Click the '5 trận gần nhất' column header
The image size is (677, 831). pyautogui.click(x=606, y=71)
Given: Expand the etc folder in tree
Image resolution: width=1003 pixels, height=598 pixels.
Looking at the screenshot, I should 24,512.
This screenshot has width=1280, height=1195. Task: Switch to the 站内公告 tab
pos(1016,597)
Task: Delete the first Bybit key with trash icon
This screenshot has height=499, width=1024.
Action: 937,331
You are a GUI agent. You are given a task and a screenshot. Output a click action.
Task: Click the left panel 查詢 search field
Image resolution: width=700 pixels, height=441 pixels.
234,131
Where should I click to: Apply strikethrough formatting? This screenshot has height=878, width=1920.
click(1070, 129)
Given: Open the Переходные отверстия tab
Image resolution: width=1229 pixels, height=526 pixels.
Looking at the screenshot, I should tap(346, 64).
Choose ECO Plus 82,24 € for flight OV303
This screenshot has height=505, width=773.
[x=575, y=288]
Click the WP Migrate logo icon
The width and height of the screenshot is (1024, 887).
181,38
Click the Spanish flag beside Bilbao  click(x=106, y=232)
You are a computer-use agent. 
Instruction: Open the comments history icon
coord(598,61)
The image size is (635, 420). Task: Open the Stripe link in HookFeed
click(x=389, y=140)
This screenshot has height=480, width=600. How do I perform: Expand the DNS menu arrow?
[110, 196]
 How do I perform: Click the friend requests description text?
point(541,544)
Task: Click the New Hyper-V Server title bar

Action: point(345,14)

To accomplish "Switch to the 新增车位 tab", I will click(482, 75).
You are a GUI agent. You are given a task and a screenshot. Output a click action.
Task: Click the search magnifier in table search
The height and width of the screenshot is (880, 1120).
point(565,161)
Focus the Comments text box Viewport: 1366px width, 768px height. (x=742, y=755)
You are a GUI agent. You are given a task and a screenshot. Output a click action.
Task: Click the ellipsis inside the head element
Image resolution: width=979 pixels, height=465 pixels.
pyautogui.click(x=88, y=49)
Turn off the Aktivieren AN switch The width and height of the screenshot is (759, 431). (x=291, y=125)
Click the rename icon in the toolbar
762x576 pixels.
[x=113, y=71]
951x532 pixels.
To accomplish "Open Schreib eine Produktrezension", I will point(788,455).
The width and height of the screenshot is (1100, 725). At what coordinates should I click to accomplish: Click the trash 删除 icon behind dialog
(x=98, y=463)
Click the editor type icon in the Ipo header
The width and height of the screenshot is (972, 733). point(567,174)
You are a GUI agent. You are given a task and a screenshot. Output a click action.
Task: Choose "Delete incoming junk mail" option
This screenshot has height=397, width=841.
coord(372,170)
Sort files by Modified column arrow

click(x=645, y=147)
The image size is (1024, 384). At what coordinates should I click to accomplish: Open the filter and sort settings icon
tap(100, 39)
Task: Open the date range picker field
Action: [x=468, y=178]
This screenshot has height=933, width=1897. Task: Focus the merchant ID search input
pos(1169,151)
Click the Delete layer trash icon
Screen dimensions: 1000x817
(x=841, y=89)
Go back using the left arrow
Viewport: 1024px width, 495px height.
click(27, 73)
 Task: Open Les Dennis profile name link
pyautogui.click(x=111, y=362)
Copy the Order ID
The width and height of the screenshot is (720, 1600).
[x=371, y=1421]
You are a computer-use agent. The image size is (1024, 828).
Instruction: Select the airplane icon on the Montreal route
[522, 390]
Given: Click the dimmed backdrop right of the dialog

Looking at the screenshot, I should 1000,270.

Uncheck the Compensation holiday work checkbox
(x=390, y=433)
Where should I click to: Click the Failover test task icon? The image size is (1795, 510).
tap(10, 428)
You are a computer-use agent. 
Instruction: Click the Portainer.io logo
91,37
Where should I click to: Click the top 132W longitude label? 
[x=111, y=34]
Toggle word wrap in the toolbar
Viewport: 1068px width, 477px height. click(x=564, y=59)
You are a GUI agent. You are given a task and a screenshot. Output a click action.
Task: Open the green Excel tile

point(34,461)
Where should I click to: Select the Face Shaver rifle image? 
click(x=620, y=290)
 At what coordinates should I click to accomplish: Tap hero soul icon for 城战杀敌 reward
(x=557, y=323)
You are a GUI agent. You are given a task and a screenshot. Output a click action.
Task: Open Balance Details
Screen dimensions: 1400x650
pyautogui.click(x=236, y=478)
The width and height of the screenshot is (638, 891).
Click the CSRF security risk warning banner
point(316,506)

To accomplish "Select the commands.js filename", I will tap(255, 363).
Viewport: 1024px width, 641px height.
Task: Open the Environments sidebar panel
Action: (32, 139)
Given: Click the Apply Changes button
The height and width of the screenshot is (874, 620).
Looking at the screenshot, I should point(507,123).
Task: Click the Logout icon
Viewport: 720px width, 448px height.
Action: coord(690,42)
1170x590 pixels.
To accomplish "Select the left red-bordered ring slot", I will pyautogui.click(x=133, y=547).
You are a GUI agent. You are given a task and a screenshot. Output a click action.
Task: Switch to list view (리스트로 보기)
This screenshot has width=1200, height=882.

_AIM OF THE EXERCISE_. Your task is to write out every record exactly.

_SOLUTION TO THE PROBLEM_.
Click the '5 trận gần nhất' column header
The image size is (677, 831). pyautogui.click(x=606, y=71)
Given: Expand the etc folder in tree
Image resolution: width=1003 pixels, height=598 pixels.
Looking at the screenshot, I should 24,512.
This screenshot has width=1280, height=1195. Task: Switch to the 站内公告 tab
pos(1016,597)
Task: Delete the first Bybit key with trash icon
This screenshot has height=499, width=1024.
Action: 937,331
You are a GUI agent. You are given a task and a screenshot. Output a click action.
Task: Click the left panel 查詢 search field
Image resolution: width=700 pixels, height=441 pixels.
234,131
Where should I click to: Apply strikethrough formatting? This screenshot has height=878, width=1920.
click(1070, 129)
Given: Open the Переходные отверстия tab
Image resolution: width=1229 pixels, height=526 pixels.
Looking at the screenshot, I should tap(346, 64).
Choose ECO Plus 82,24 € for flight OV303
This screenshot has height=505, width=773.
[x=575, y=288]
Click the WP Migrate logo icon
The width and height of the screenshot is (1024, 887).
181,38
Click the Spanish flag beside Bilbao  click(x=106, y=232)
You are a computer-use agent. 
Instruction: Open the comments history icon
coord(598,61)
The image size is (635, 420). Task: Open the Stripe link in HookFeed
click(x=389, y=140)
This screenshot has height=480, width=600. How do I perform: Expand the DNS menu arrow?
[110, 196]
 How do I perform: Click the friend requests description text?
point(541,544)
Task: Click the New Hyper-V Server title bar

Action: point(345,14)

To accomplish "Switch to the 新增车位 tab", I will click(482, 75).
You are a GUI agent. You are given a task and a screenshot. Output a click action.
Task: Click the search magnifier in table search
The height and width of the screenshot is (880, 1120).
point(565,161)
Focus the Comments text box Viewport: 1366px width, 768px height. (x=742, y=755)
You are a GUI agent. You are given a task and a screenshot. Output a click action.
Task: Click the ellipsis inside the head element
Image resolution: width=979 pixels, height=465 pixels.
pyautogui.click(x=88, y=49)
Turn off the Aktivieren AN switch The width and height of the screenshot is (759, 431). (x=291, y=125)
Click the rename icon in the toolbar
762x576 pixels.
[x=113, y=71]
951x532 pixels.
To accomplish "Open Schreib eine Produktrezension", I will point(788,455).
The width and height of the screenshot is (1100, 725). At what coordinates should I click to accomplish: Click the trash 删除 icon behind dialog
(x=98, y=463)
Click the editor type icon in the Ipo header
The width and height of the screenshot is (972, 733). point(567,174)
You are a GUI agent. You are given a task and a screenshot. Output a click action.
Task: Choose "Delete incoming junk mail" option
This screenshot has height=397, width=841.
coord(372,170)
Sort files by Modified column arrow

click(x=645, y=147)
The image size is (1024, 384). At what coordinates should I click to accomplish: Open the filter and sort settings icon
tap(100, 39)
Task: Open the date range picker field
Action: [x=468, y=178]
This screenshot has height=933, width=1897. Task: Focus the merchant ID search input
pos(1169,151)
Click the Delete layer trash icon
Screen dimensions: 1000x817
(x=841, y=89)
Go back using the left arrow
Viewport: 1024px width, 495px height.
click(27, 73)
 Task: Open Les Dennis profile name link
pyautogui.click(x=111, y=362)
Copy the Order ID
The width and height of the screenshot is (720, 1600).
[x=371, y=1421]
You are a computer-use agent. The image size is (1024, 828).
Instruction: Select the airplane icon on the Montreal route
[522, 390]
Given: Click the dimmed backdrop right of the dialog

Looking at the screenshot, I should 1000,270.

Uncheck the Compensation holiday work checkbox
(x=390, y=433)
Where should I click to: Click the Failover test task icon? The image size is (1795, 510).
tap(10, 428)
You are a computer-use agent. 
Instruction: Click the Portainer.io logo
91,37
Where should I click to: Click the top 132W longitude label? 
[x=111, y=34]
Toggle word wrap in the toolbar
Viewport: 1068px width, 477px height. click(x=564, y=59)
You are a GUI agent. You are given a task and a screenshot. Output a click action.
Task: Open the green Excel tile

point(34,461)
Where should I click to: Select the Face Shaver rifle image? 
click(x=620, y=290)
 At what coordinates should I click to accomplish: Tap hero soul icon for 城战杀敌 reward
(x=557, y=323)
You are a GUI agent. You are given a task and a screenshot. Output a click action.
Task: Open Balance Details
Screen dimensions: 1400x650
pyautogui.click(x=236, y=478)
The width and height of the screenshot is (638, 891).
Click the CSRF security risk warning banner
point(316,506)

To accomplish "Select the commands.js filename", I will tap(255, 363).
Viewport: 1024px width, 641px height.
Task: Open the Environments sidebar panel
Action: (32, 139)
Given: Click the Apply Changes button
The height and width of the screenshot is (874, 620).
Looking at the screenshot, I should point(507,123).
Task: Click the Logout icon
Viewport: 720px width, 448px height.
Action: coord(690,42)
1170x590 pixels.
To accomplish "Select the left red-bordered ring slot", I will pyautogui.click(x=133, y=547).
You are a GUI agent. You are given a task and a screenshot. Output a click action.
Task: Switch to list view (리스트로 보기)
This screenshot has width=1200, height=882.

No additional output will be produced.